DOCUMENT SECTION =
========================

OBJECTION- In his book The Catholic Church and Salvation, Msgr. Joseph Clifford Fenton points out that, while only the baptized are actual members of the Church, one can be “within” or “inside” the Church without being a member. Thus, the unbaptized can be saved without being members of the Catholic Church because they can still be “inside.”
Pope Pius XII, Mystici Corporis (# 22), June 29, 1943: “Actually only those are to be numbered among the members of the Church who have received the laver of regeneration and profess the true faith.”
Msgr. Joseph Clifford Fenton, The Catholic Church and Salvation, 1958, p. 10: “Furthermore, they [the Fathers of the Fourth Lateran Council] knew that there is no such thing as real membership in the Church militant of the New Testament, the true and only ecclesia fidelium [Church of the faithful], apart from the reception of the sacrament of baptism.”
FENTON’S “CLEVER” EXPLANATION
►Msgr. Joseph Clifford Fenton, The Catholic Church and Salvation, 1958, pp. 9-10: “It is not, and it has never been, the teaching of the Catholic Church that only actual members of the Church can attain eternal salvation. According to the teaching of the Church’s own magisterium, salvation can be attained and, as a matter of fact, has been attained by persons who, at the moment of their death, were not members of this Church. The Church has thus never confused the notion of being ‘outside the Church’ with that of being a non-member of this society.”
ANSWER- As the objection says, Msgr. Fenton admits that one cannot be a “member” of the Catholic Church without having received the Sacrament of Baptism, but he “cleverly” asserts that being “inside/within” the Church (which everyone must to be saved) is not the same thing as being a “member.”
The Catholic Church has never taught what Fenton says about non-members being inside the Catholic Church. This is precisely why he can quote nothing from the Traditional Catholic Magisterium to back it up. He also asserts the blatant falsehood that the Church’s Magisterium has declared that salvation can be and has been attained by persons who were not members of the Church. This is simply not true.
Pope Pius XII crushes Fenton’s argument and his entire book by teaching that the Church is the members!

========================

SHORT TASK A = In the passage on Church membership, who does the Mystici Corporis quotation say are the only ones to be numbered among the members of the Church?

[Item position entries]
========================

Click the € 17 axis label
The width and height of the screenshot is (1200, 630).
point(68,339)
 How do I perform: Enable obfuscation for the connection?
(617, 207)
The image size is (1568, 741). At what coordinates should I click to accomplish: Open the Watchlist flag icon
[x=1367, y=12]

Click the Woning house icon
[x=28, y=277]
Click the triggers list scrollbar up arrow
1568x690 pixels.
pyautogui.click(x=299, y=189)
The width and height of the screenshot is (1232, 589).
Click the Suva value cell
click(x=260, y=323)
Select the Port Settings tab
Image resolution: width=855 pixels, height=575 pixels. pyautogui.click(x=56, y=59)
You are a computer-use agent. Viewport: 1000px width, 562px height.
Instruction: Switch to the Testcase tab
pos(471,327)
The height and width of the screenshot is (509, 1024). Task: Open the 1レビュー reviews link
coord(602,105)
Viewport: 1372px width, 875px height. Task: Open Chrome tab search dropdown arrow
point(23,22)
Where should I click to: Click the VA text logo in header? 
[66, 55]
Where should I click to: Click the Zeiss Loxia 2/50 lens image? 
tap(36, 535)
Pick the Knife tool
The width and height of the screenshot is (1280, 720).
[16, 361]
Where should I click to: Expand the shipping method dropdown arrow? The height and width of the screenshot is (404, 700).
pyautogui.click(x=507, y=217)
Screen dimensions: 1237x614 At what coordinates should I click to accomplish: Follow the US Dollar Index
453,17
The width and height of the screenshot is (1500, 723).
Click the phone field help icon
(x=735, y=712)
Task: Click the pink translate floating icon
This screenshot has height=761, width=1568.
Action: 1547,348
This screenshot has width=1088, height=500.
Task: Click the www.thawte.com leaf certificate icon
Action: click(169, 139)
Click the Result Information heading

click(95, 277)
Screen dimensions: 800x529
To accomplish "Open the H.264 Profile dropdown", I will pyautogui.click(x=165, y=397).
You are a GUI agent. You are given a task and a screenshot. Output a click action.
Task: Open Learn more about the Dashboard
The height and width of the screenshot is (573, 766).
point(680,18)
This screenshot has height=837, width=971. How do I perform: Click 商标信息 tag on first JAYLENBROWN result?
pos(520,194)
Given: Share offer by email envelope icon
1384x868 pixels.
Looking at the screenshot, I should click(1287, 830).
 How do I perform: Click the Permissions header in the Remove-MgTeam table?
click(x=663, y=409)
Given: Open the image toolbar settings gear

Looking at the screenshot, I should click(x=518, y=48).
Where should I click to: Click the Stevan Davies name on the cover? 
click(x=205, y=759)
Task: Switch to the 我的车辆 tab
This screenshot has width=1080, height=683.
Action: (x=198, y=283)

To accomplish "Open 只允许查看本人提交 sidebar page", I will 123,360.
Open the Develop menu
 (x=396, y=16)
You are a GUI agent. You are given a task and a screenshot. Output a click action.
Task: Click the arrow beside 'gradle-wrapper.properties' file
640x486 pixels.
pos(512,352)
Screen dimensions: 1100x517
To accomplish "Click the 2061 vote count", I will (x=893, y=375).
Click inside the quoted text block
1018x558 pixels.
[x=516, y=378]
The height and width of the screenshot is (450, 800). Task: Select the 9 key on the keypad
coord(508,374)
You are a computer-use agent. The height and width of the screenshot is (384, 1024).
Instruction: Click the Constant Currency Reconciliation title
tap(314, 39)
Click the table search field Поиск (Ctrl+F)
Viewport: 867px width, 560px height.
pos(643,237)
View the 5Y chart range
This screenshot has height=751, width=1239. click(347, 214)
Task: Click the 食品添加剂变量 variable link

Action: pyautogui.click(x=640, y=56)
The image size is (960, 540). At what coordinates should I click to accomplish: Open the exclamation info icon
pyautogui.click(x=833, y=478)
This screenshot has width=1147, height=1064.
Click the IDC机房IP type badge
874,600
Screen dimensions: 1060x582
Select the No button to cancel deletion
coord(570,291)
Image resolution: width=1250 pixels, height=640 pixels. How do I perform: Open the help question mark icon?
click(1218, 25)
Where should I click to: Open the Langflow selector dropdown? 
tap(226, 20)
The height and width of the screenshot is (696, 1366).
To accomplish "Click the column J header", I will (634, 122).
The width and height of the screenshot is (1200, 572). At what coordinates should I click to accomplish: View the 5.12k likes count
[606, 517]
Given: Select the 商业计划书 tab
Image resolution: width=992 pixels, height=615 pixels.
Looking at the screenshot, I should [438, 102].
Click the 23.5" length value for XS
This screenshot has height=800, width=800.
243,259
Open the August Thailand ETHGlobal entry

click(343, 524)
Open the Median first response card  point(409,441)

========================

SHORT TASK B = Write out the item position entry rows from the line with "Given: Open the image toolbar settings gear" to the line with "This screenshot has height=751, width=1239.", including both of those lines.

CORRECT RESULT A = Those who have received the laver of regeneration and profess the true faith.

CORRECT RESULT B =
Given: Open the image toolbar settings gear

Looking at the screenshot, I should click(x=518, y=48).
Where should I click to: Click the Stevan Davies name on the cover? 
click(x=205, y=759)
Task: Switch to the 我的车辆 tab
This screenshot has width=1080, height=683.
Action: (x=198, y=283)

To accomplish "Open 只允许查看本人提交 sidebar page", I will 123,360.
Open the Develop menu
 (x=396, y=16)
You are a GUI agent. You are given a task and a screenshot. Output a click action.
Task: Click the arrow beside 'gradle-wrapper.properties' file
640x486 pixels.
pos(512,352)
Screen dimensions: 1100x517
To accomplish "Click the 2061 vote count", I will (x=893, y=375).
Click inside the quoted text block
1018x558 pixels.
[x=516, y=378]
The height and width of the screenshot is (450, 800). Task: Select the 9 key on the keypad
coord(508,374)
You are a computer-use agent. The height and width of the screenshot is (384, 1024).
Instruction: Click the Constant Currency Reconciliation title
tap(314, 39)
Click the table search field Поиск (Ctrl+F)
Viewport: 867px width, 560px height.
pos(643,237)
View the 5Y chart range
This screenshot has height=751, width=1239. click(347, 214)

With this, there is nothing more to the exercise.